De la même façon, un autre élément interpelle et intrigue le visiteur qui pénètre dans la salle : une bande jaune qui a été placée au sol et qui impose une distance entre le regardeur et les œuvres accrochées aux murs. Bien que ce type de marquage de l’espace se retrouve à l’occasion dans l’espace muséal, il faut reconnaître qu’il est particulièrement rare dans les lieux d’exposition consacrés à l’art contemporain. Il est intéressant de noter que si cette ligne nous éloigne du mur, elle nous repousse en quelque sorte vers le centre de la pièce, dans l’espace des « objets », qui, eux, n’ont pas droit à ce mode de protection. Il faudrait donc admettre qu’au-delà de sa pseudo- fonction de sécurité, cette ligne a pour rôle de déterminer le lieu, de le prendre en charge et d’imposer le mode de relation entre les objets exposés, sorte de clé de lecture.

Ainsi, l’éloignement physique des épreuves papier n’est pas simplement une confirmation du caractère précieux des tirages, mais pourrait aussi être lu comme une affirmation de leur valeur d’aura, une sorte de commentaire des thèses de Walter Benjamin sur l’œuvre d’art à l’ère de sa reproduction technique. De la même façon, le jeu sur l’opposition de deux modes d’indicialité, soit celui inhérent à la photographie et celui propre au photographique, pourrait être envisagé comme une réflexion plastique ayant pour sujet les hypothèses théoriques de Rosalind Krauss. De fait, en choisissant délibérément de ne présenter que des images réalisées en 1984, Duchesnay cherche à introduire dans l’esprit du visiteur l’idée qu’il existe une relation entre les œuvres exposées. La mise en exposition choisie par l’artiste photographe lui permet donc de fabriquer, de rendre visible pour les autres, l’événement clé qui l’a constitué tant d’un point de vue artistique que d’un point de vue humain.
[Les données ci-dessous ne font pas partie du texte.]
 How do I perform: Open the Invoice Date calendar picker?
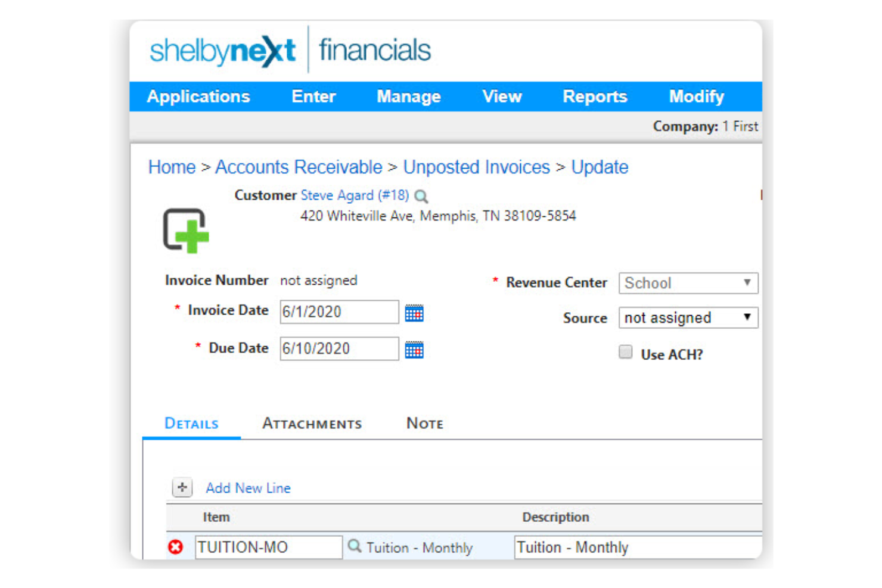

Ce moment, qui se donne à voir ici comme une sorte de dévoilement d’un point d’origine, pour ne pas dire originel, organise non seulement sa démarche artistique, mais fait de sa propre biographie son matériel créatif. La non-rencontre avec Beuys lui a permis de réaliser l’importance du travail qu’il avait entrepris l’année précédente en photographiant le dôme géodésique réalisé par Fuller. Les objets exposés, aussi bien les clichés que les « sculptures », ont donc une valeur mémoriale. En les distinguant, tout en les rapprochant, il nous donne l’occasion de saisir comment des problématiques parallèles ont pu former celui qu’il est devenu. En ce sens, il semble que, comme le croyait Beuys, le seul véritable atelier se trouve entre les hommes et que c’est là que prend forme la plus valable des plastiques sociales.
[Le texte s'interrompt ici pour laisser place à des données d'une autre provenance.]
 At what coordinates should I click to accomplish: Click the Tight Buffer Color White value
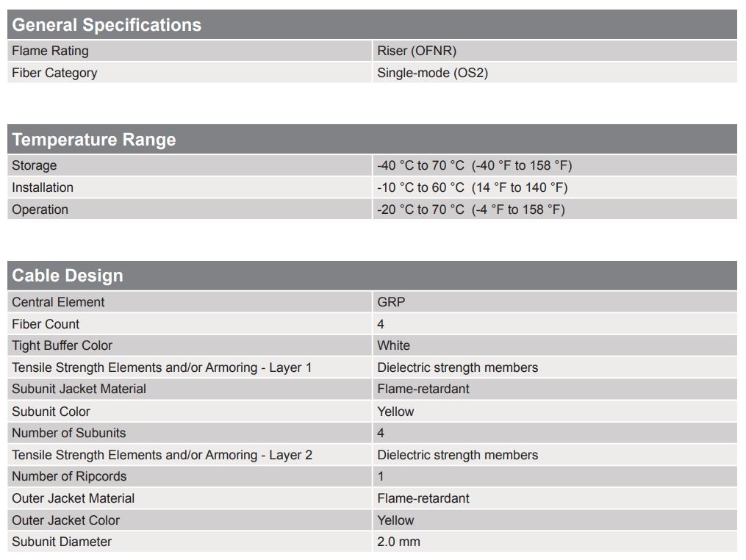pos(393,345)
Critique et historien de l’art, Pierre Rannou agit à titre de commissaire d’exposition. Il a publié quelques essais, participé à des ouvrages collectifs, rédigé plusieurs opuscules d’exposition et collaboré à différentes revues. Il enseigne au département de cinéma et communication et au département d’histoire de l’art du collège Édouard-Montpetit.